Oakland neighbors fear growing homeless encampments, trash could cause more flooding

Several East Oakland neighbors say their streets have been overtaken by sprawling homeless encampments, increasing the likelihood trash could cause major flooding for a third year in a row if the city doesn’t take action.

RVs, stripped-down cars, excessive trash and blight line both sides of East 9th Street in East Oakland covering storm drains on most corners from 33rd Avenue to 37th Avenue.

"It’s out of control. It’s a mess," said business owner Celeste King. "People come to check out the gym, and they don’t want to visit it because of the homelessness."

King owns King’s Boxing Gym, which has been open nearly 40 years on 35th Avenue. She said she’s lost revenue because of the state of the streets.

"We’ve taken this for over a year, and it’s out of control," King said. "We don’t deserve this. We pay taxes like everybody else."

For the first time, the gym was vandalized earlier this month. Residents say the crime and homelessness is escalating as other Oakland encampments are closed and cleared.  

"This neighborhood used to be a really good neighborhood, really quiet," resident David Garcia said. "Now, it’s the Wild West."

Several neighbors have submitted nearly a dozen 311 complaints in recent weeks and made a handful of calls to 911 to report crime. They also said they’ve met with city leaders, but their concerns have fallen on deaf ears.

"It’s so frustrating," said Brittanyana Pierro. "Honestly, it’s heartbreaking because there’s nothing worse than feeling like you’re being ignored when you’re in a desperate situation."

That’s especially true during rainy season when trash from encampments has clogged storm drains.

Two years in a row homes and businesses have flooded causing damage, neighbors said.

"It was a mess, and it depleted me of every single penny I had of my savings," said Randy Scalzitti who saved his dogs from the rising water. "We actually paddle-boarded out down 9th Street."

Since it happened the first time in 2021, neighbors have taken matters into their own hands as seen in their cell phone videos showing high flood water. Neighbors used dog fences to block trash from flowing into the drains and used shovels to dig out dirt and other debris to keep the water flowing.

"The damage in my home could have been prevented by keeping these storm drains clear," Scalzitti said. "Oakland 311 needs to be paid attention to and [issues] need to be responded to quickly."

For now, neighbors have been meeting to discuss action plans they can take to address the blocked drains.

"That is not our responsibility," Pierro said. "We pay money in taxes to have those maintained, and they are not maintained."
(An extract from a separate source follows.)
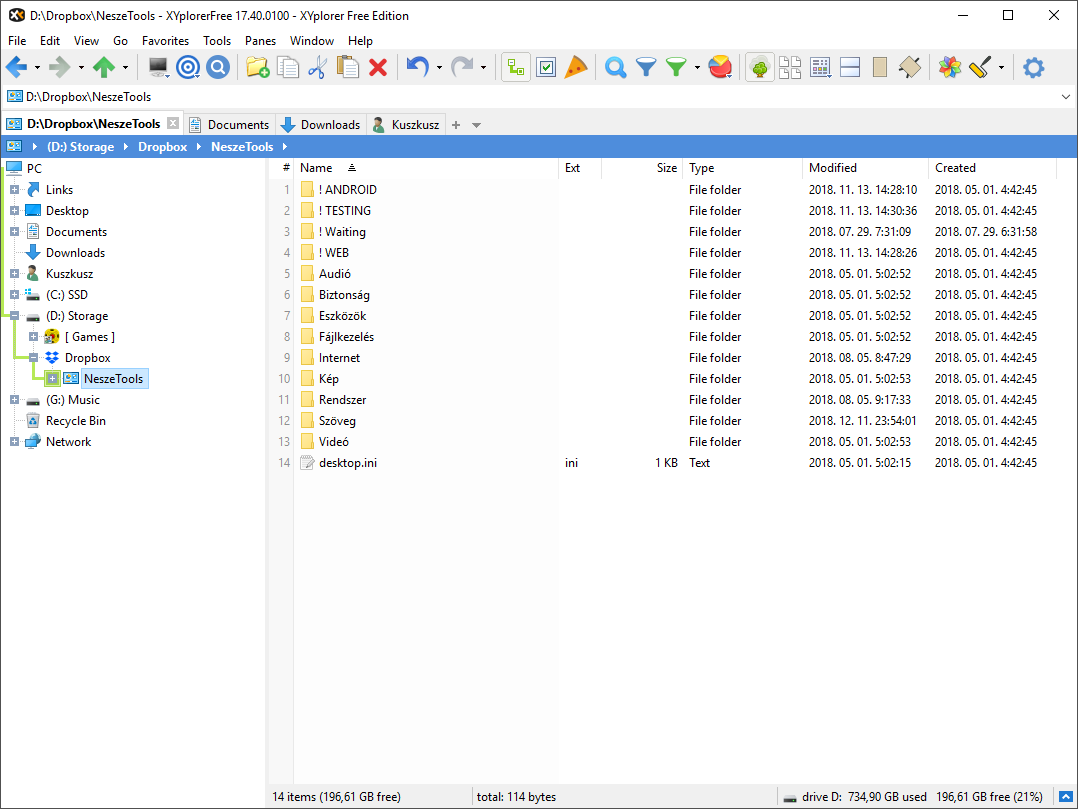
Task: Open XYplorer Configuration via the gear icon
Action: tap(1033, 67)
Now there are fears it could happen again if the city doesn’t take action.

"I want to see this area cleared out," Garcia said. "Bring back the community."

The city of Oakland did not officially respond to KTVU’s request for comment. But Councilmember Noel Gallo said the neighborhood is on the priority list for cleanup. Still, it could be several weeks before crews start clearing the streets and the drains.

"It’s not okay," said Pierro. "You’re not prioritizing everybody’s best interest. It has made the problem worse."